Phoenix Community Capital, a digital currency firm with links to two all-party parliamentary groups (APPGs) in the U.K. seems to have disappeared, leaving investors potentially as out of pocket as they are out of explanation.
On February 23, the Guardian reported the digital currency investment firm’s apparent disappearance, raising concerns not just for the investors who stand to lose thousands of pounds, but about the role of APPGs in parliament.
Phoenix Community Capital emerged in 2022 as an investment scheme which, according to last week’s report, claimed at one point to be valued at $800 million (£665 million).
Investors bought tokens of a digital currency called “fire,” and 10 tokens earned investors a “nest.” Each nest offered a return of 0.225 fire tokens a day—meaning they would get their original investment back in 45 days and then keep accumulating.
In March 2022, a fire token was worth almost £500 ($605), but the value plummeted in the summer, and by September, the price was down to £0.50 ($0.60) and falling. This was when the company’s website went offline, and the investment portfolios became inaccessible to an estimated 8,000 investors.
The firm’s LinkedIn page still exists and touts Phoenix as “creating Avalanche network’s 1st community-backed crypto asset management fund,” with a mission to “build a transparent and legitimate ecosystem with a big enough table where everyone can eat.”
The now ironically optimistic profile, which last posted six months ago just before the firm went AWOL, lists Eric Marshall and Luke Sullivan as co-founders. The latter is also named as chairman, and his links to parliament are under particular scrutiny.
Whilst in his role as chairman of Phoenix, Sullivan spoke at an event for an APPG as well as making several appearances as a panelist for events hosted by peers in parliament. The company itself sponsored another APPG.
APPGs are informal parliamentary groups of peers and MPs who meet to discuss subjects of particular interest.

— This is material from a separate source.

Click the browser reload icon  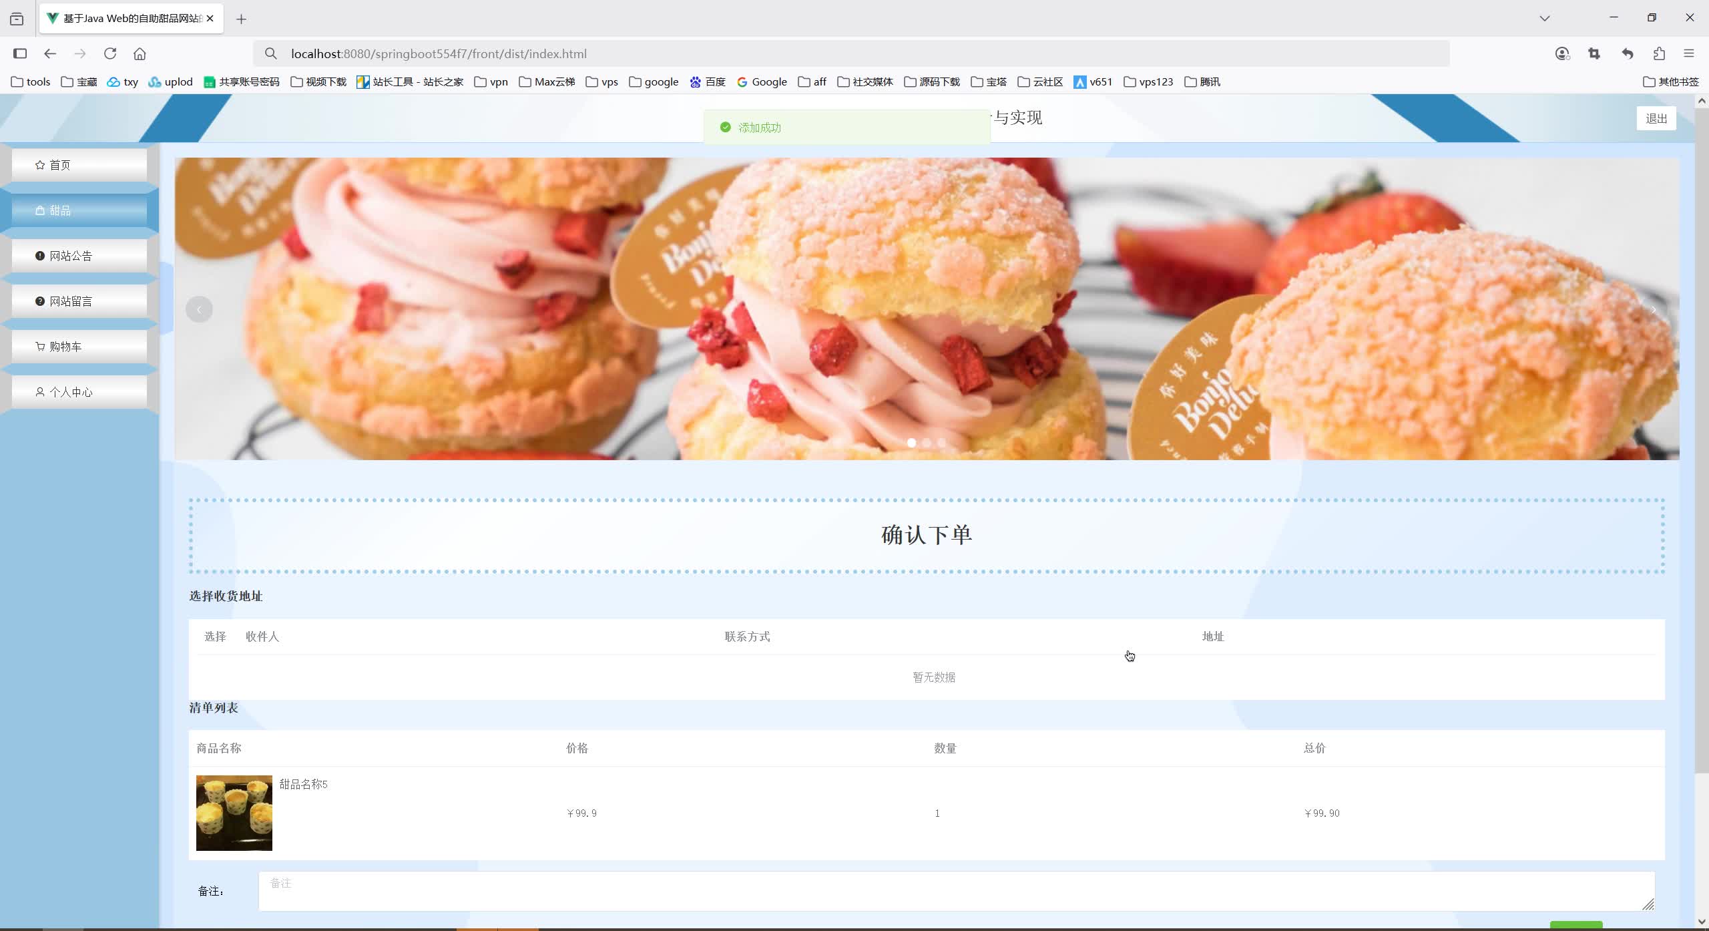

These groups must be chaired by MPs but are frequently run or funded by lobbyists and corporate donors hoping to shape future government policy.
Lobbying is a perennially thorny subject, but since the crash of FTX and the dramatic fall from grace of industry golden boy Sam Bankman-Fried (former CEO of FTX)— who was well known in U.S. lobbying circles and the highest individual donor from the sector to political campaigns—lobbying has been in the spotlight.
In the U.K. the Phoenix Community Capital situation is likely to exacerbate concerns about the use of parliament and the APPG system by companies—crypto or otherwise—to curry favor, boost their profile, and possibly, in this case, add a veneer of legitimacy to a scam.
In terms of specifics, Phoenix, which was based in the U.S. before its disappearance, gave £5,000 ($6,049) last year to the APPG on the blockchain and was noted on the APPG’s website as one of its corporate “partners.” However, the group is co-chaired by Scottish National party MP Martin Docherty-Hughes, who strangely enough has said he had no contact with, or knowledge of, Phoenix.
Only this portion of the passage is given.